Work to complete —
Skip pictures in the listing below; copy exactly the lines from the one with "Given: Select the first white dot on ribbon" through the one with "Screen dimensions: 1148x786", inclusive.

Material provided —
BEGIN
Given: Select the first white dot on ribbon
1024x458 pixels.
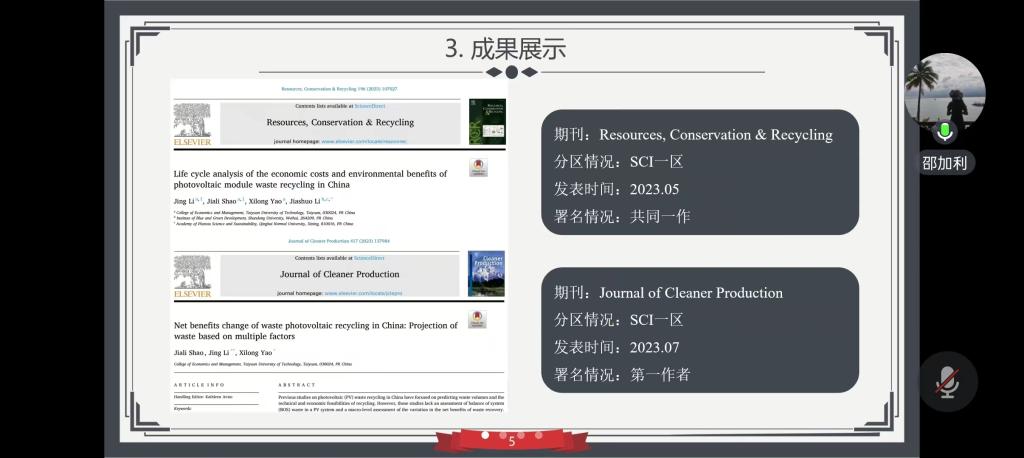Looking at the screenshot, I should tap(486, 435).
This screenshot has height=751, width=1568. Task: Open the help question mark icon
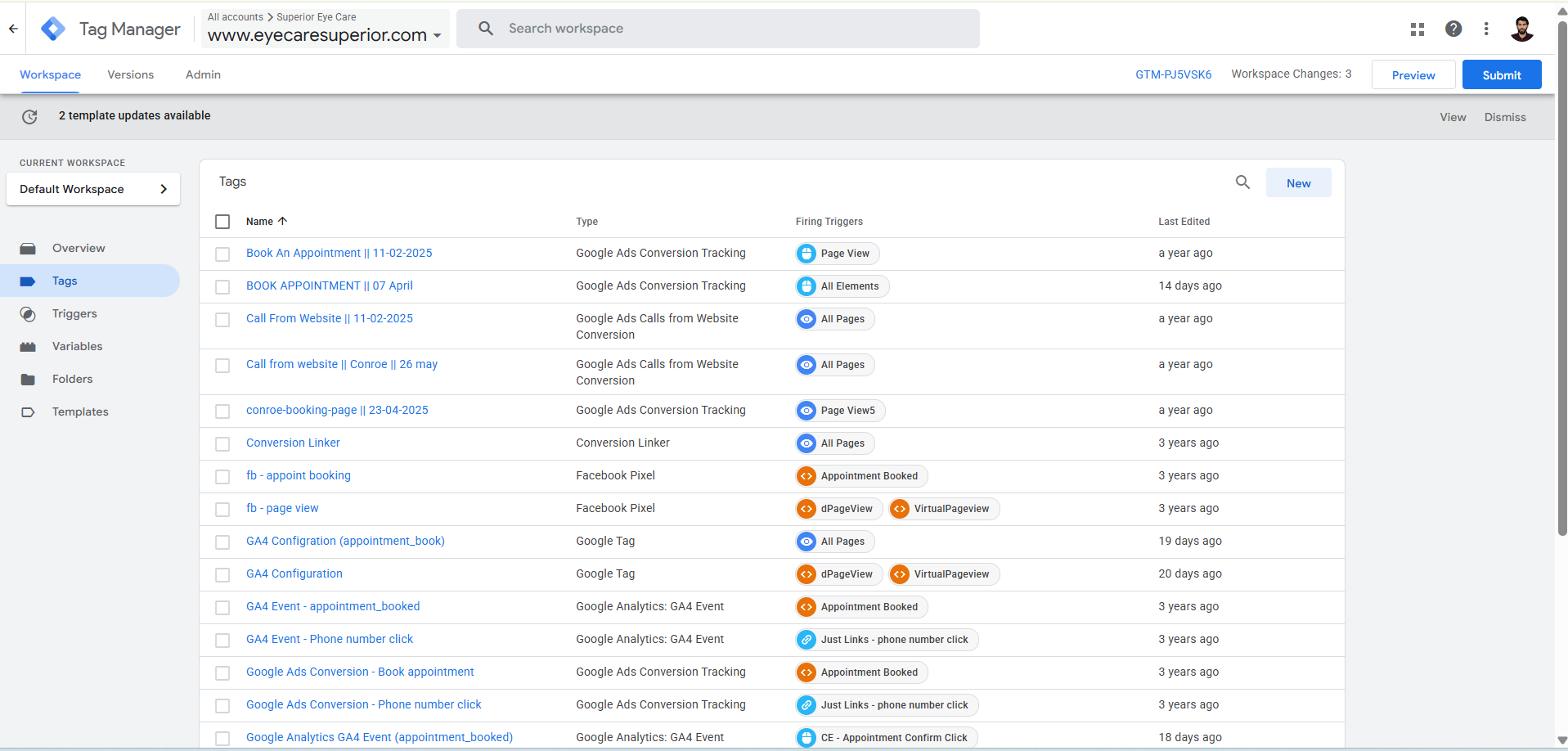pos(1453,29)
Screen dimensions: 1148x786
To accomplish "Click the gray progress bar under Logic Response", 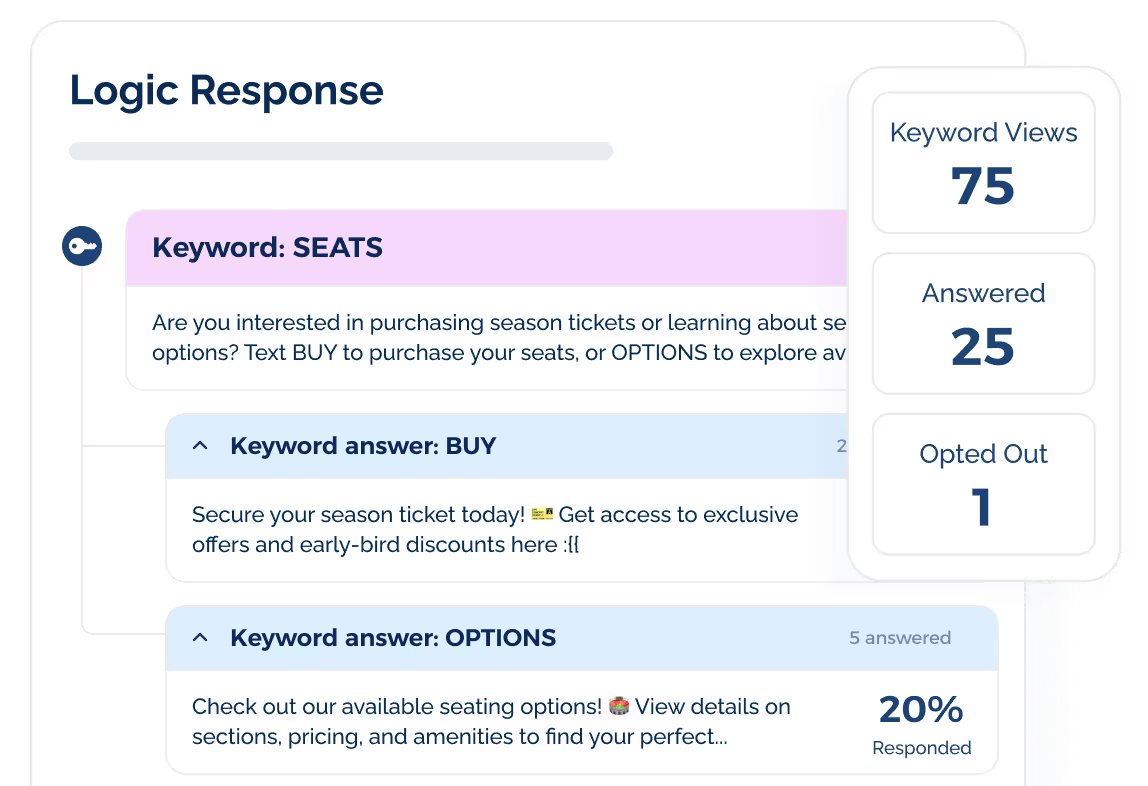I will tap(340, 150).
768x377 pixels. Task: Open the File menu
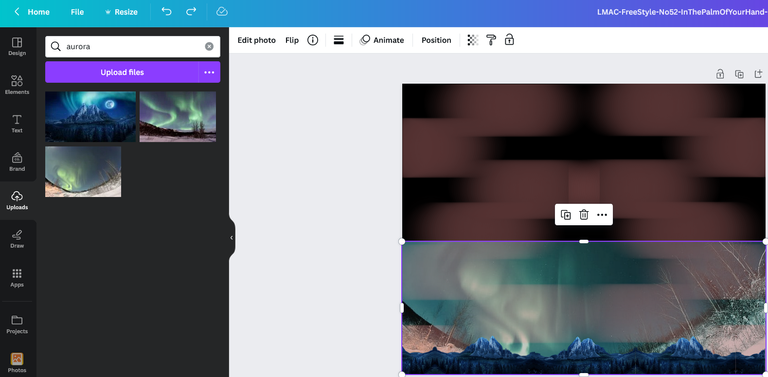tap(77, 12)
END
BEGIN
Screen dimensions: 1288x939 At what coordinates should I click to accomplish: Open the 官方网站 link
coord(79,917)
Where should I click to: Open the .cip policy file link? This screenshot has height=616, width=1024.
END
Response for this exercise —
Given: Select the first white dot on ribbon
1024x458 pixels.
Looking at the screenshot, I should tap(486, 435).
This screenshot has height=751, width=1568. Task: Open the help question mark icon
pos(1453,29)
Screen dimensions: 1148x786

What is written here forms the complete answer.